Both Medina and Ginger pointed to new leaders at the police academy who were hired in the spring and summer of 2021. Medina also said he thought the department had done a better job recently of delegating aspects of the reform effort to different staff.
“One of the things that always hurt us is the lack of resources, and you run out of time in the day,” he said. “The way this has been developed by the administration is giving specific tasks and not overloading people so that they’re able to accomplish more.”

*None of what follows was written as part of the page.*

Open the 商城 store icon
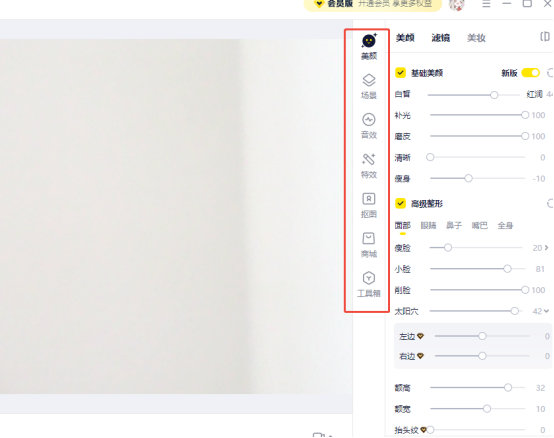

As for gains in operational compliance, Deputy Chief Cori Lowe said that, after the monitor provided a draft report, APD provided feedback on paragraphs it thought should be considered in compliance according to the settlement agreement. She said the monitor took that into account, thought about it and gave them more paragraphs in operational compliance.
“We will continue to stand up for our department where we think it’s necessary and, you know, to explain ourselves,” Medina said. “We don’t want to be confrontational about it … but it is imperative that we explain ourselves and they take into account our explanations.”
While the tone of the latest report was much softer than in previous ones, Ginger cautioned that critical issues remain.
“Supervision continues to be a significant problem with APD’s compliance efforts,” he wrote. “Further, APD’s disciplinary practices continue to show artifacts of disparate treatment, indicating that personnel at times receive dissimilar discipline instead of based on offense and prior history, which should be the touchstone of effective discipline.”
He said that the quality of writing and accuracy of investigations has improved greatly since EFIT came to town, which, in turn, streamlines reviews of use of force and investigations by upper level staff.
“However, optimism should be tempered by recognition of administrative and cultural obstacles that persist,” Ginger wrote. “Eventually, EFIT will pass oversight responsibilities back to APD, which will test APD’s ability to sustain the obvious progress made with day-to-day external oversight.”
Barron Jones, senior policy strategist with the American Civil Liberties Union of New Mexico, reiterated this sentiment and pointed out that APD was able to improve so much because it had outside help. ACLU is a member of the APD Forward coalition of advocates for police reform.
“While we really appreciate and applaud the progress made during this reporting period, we do want to highlight that this progress came after a huge amount of additional resources had to be put into APD so they could bring up the use-of-force investigations,” Jones said.